PROBLEM DETAILS
Copy the following lines word for word, omitting the pictures from your answer.

begin EXTRACTED MATERIAL

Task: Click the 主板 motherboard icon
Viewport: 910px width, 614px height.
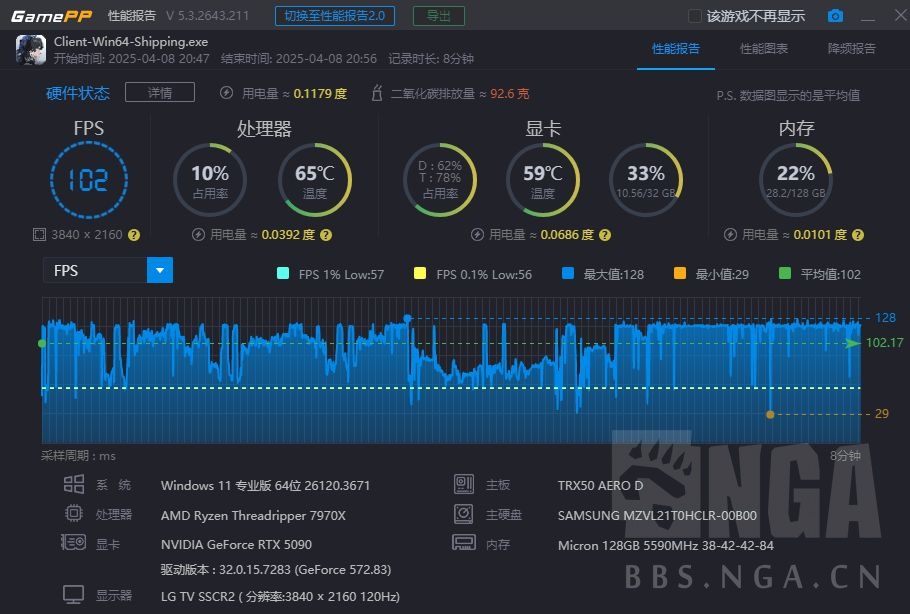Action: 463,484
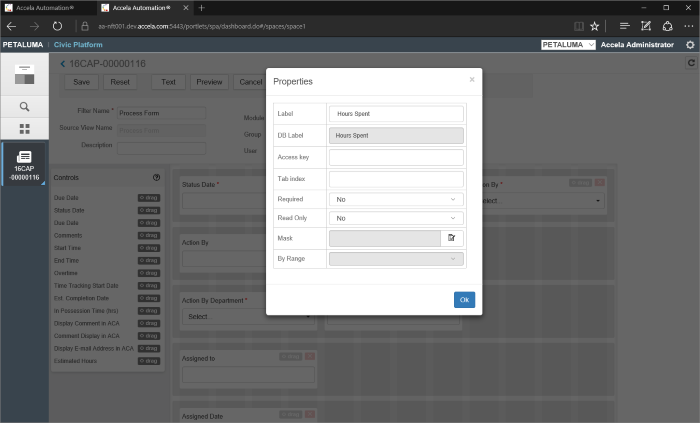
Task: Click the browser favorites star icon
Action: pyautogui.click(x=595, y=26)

end EXTRACTED MATERIAL

REPLY TO THE EXERCISE
Task: Click the 主板 motherboard icon
Viewport: 910px width, 614px height.
Action: 463,484
Task: Click the browser favorites star icon
Action: pyautogui.click(x=595, y=26)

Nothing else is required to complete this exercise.